ASSIGNMENT: Using the data below, restate exactly every line from the one with "Task: Click the B-25 bomber image" up to and including the one with "Click the Заполнено (AVAX) label". No picture belongs in it.

Recorded data:
----
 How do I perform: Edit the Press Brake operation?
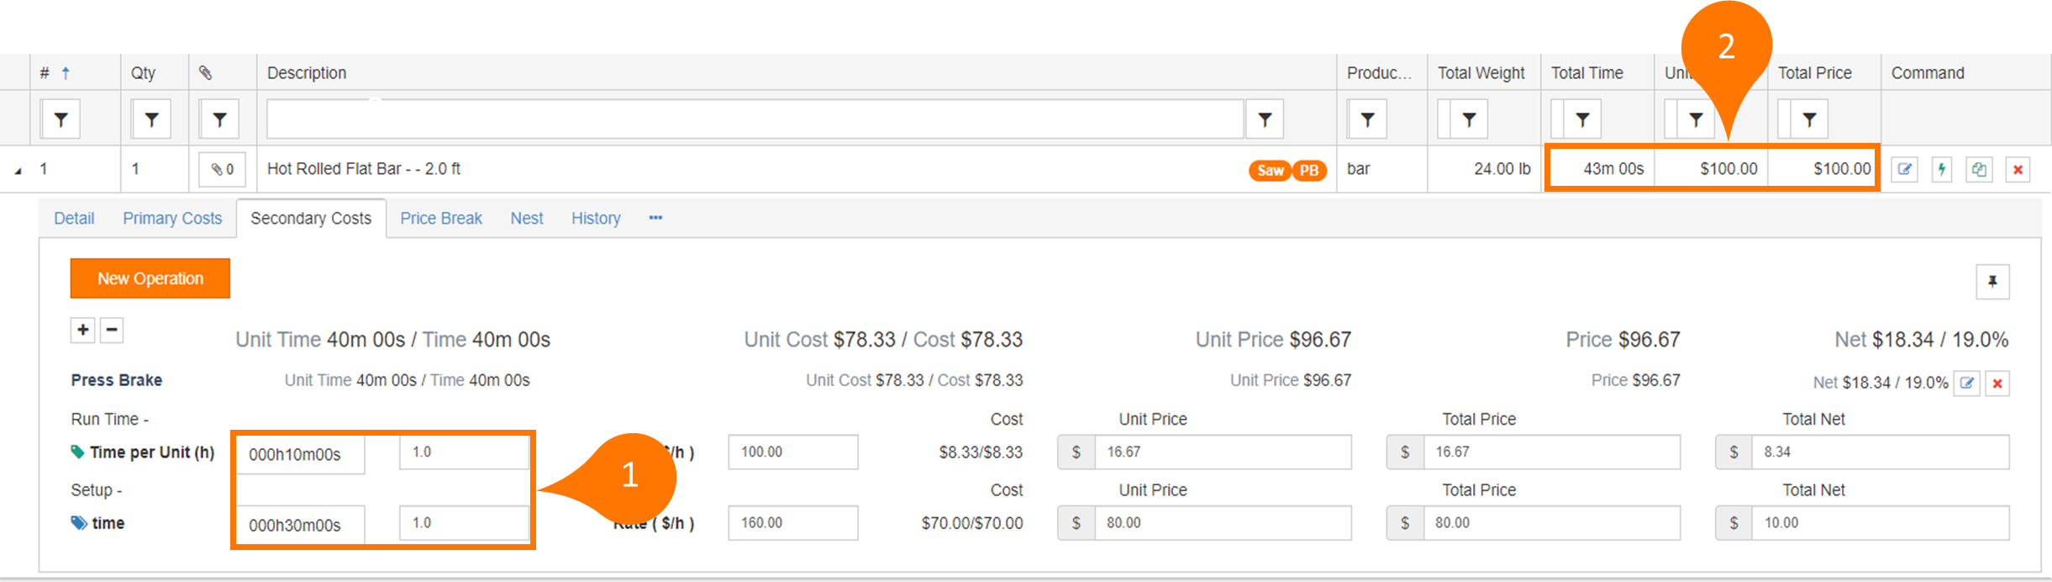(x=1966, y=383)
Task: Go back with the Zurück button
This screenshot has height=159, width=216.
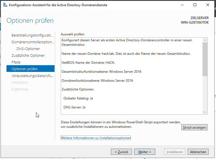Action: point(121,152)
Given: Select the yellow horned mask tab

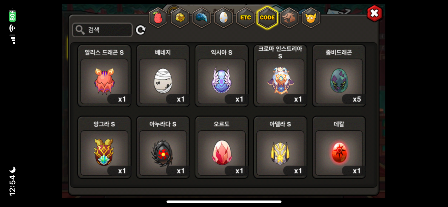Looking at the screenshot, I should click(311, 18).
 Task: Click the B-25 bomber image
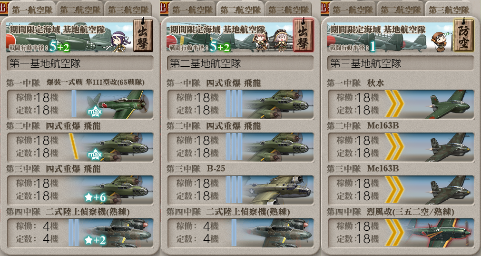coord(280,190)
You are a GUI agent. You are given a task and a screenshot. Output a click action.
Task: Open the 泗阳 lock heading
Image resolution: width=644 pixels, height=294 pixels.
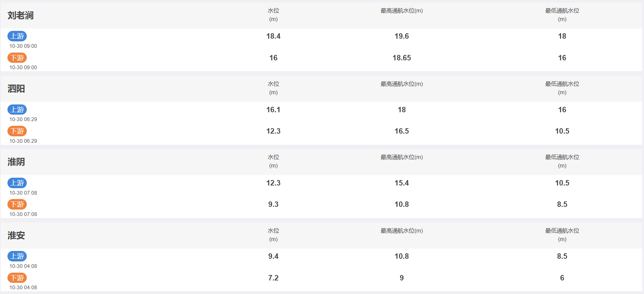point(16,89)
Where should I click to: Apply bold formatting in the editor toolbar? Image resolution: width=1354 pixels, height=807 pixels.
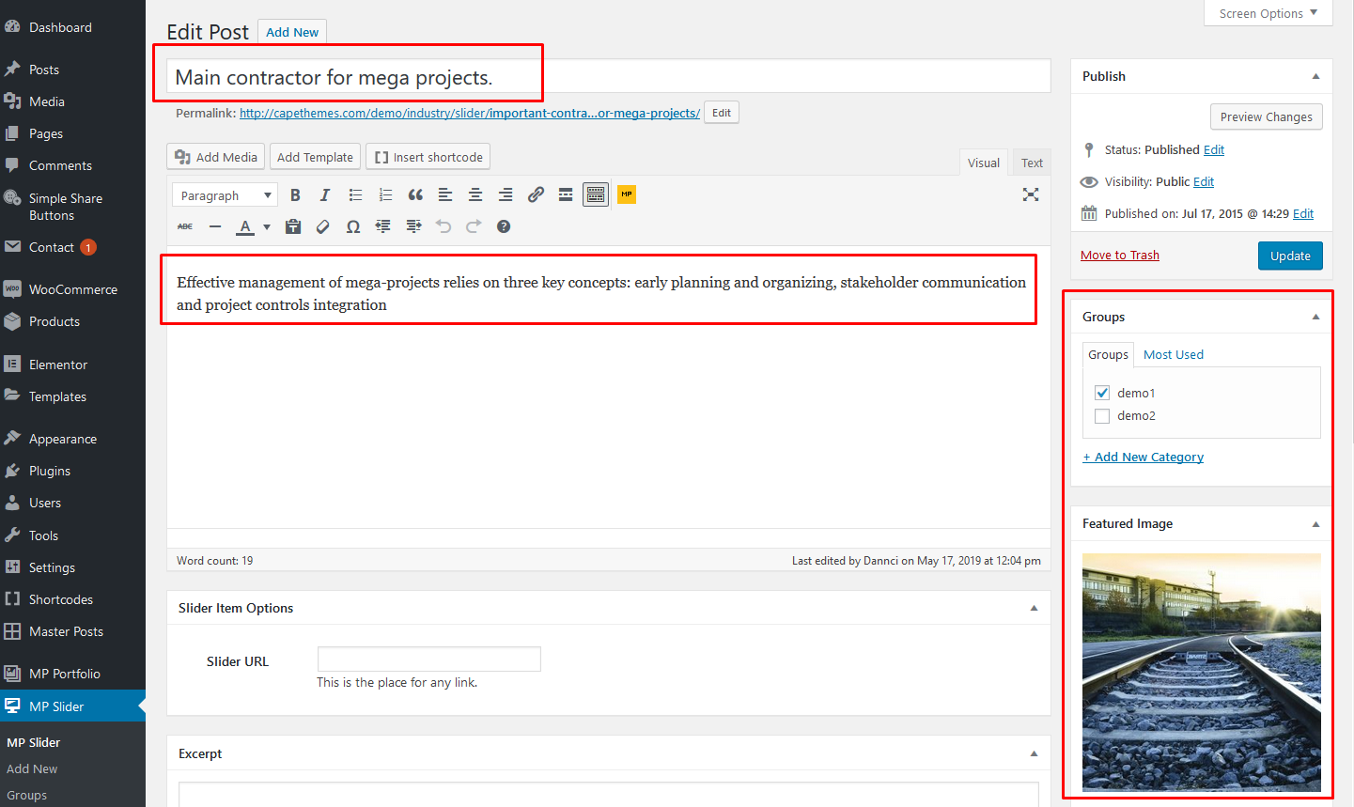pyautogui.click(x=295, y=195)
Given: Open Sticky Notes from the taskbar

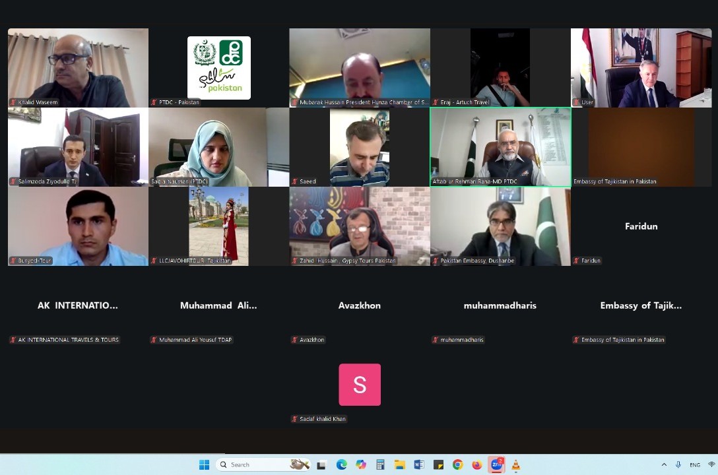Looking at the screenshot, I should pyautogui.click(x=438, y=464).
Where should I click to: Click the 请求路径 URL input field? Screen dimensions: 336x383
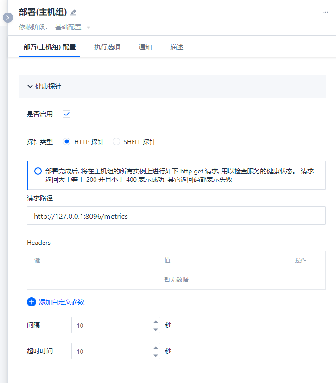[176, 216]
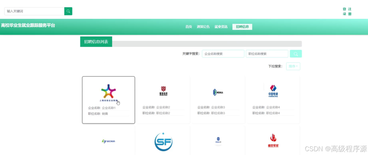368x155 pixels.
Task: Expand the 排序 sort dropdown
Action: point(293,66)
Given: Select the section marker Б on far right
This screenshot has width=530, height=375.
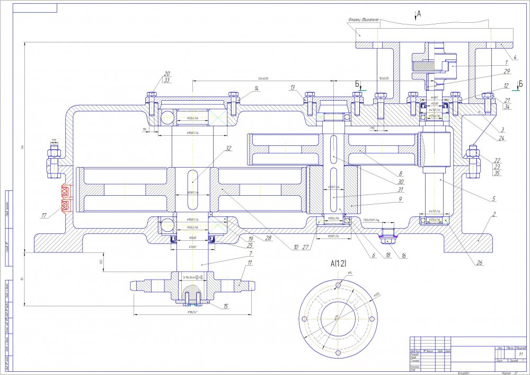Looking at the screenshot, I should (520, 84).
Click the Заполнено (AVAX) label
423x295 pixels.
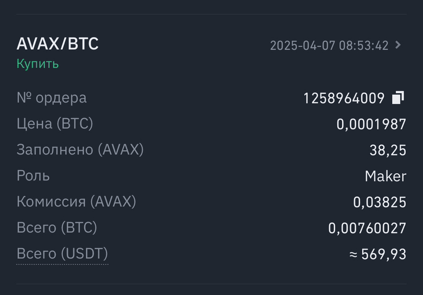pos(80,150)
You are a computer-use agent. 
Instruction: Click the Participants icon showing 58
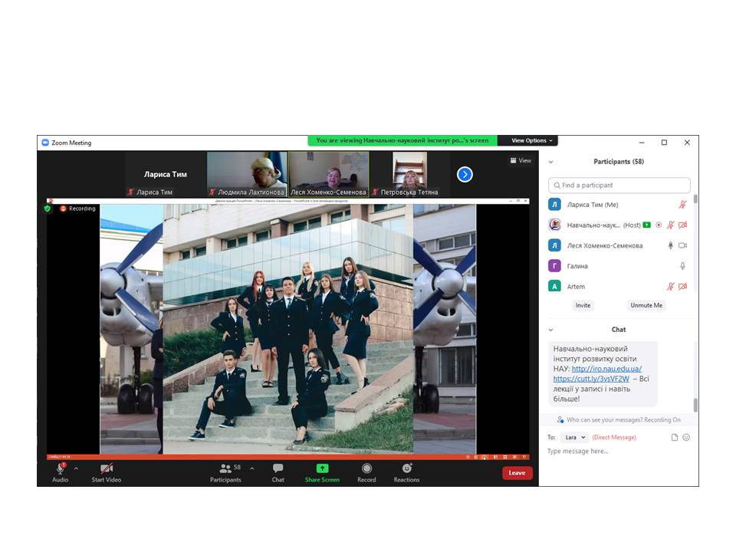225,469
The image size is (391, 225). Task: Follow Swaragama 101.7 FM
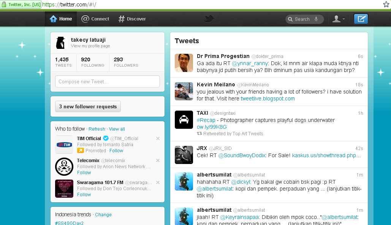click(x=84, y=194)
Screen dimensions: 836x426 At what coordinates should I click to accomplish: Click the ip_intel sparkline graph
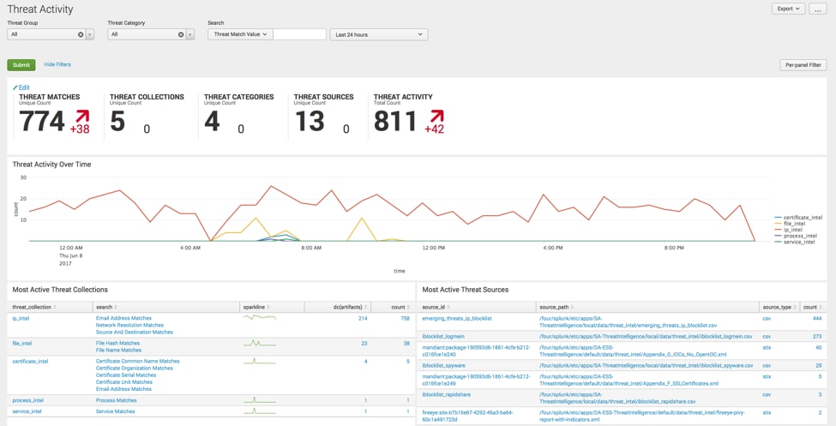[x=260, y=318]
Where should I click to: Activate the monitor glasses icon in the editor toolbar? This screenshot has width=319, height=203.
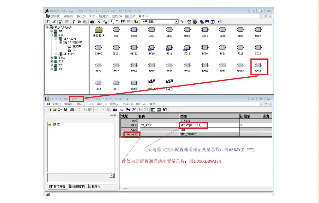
----
ANSWER TO THE EXERCISE:
 Task: Click the B-25 bomber image
coord(280,190)
You are a GUI agent. You are given a task and a screenshot. Output a click action.
Task: Open the 泗阳 lock heading
Image resolution: width=644 pixels, height=294 pixels.
point(16,89)
Where should I click to: Apply bold formatting in the editor toolbar? Image resolution: width=1354 pixels, height=807 pixels.
pyautogui.click(x=295, y=195)
Given: Open Sticky Notes from the taskbar

Looking at the screenshot, I should pyautogui.click(x=438, y=464).
Where should I click to: Click the 请求路径 URL input field? Screen dimensions: 336x383
[176, 216]
368x155 pixels.
Task: Expand the 排序 sort dropdown
Action: point(293,66)
Given: Select the section marker Б on far right
This screenshot has width=530, height=375.
Looking at the screenshot, I should (520, 84).
Click the Заполнено (AVAX) label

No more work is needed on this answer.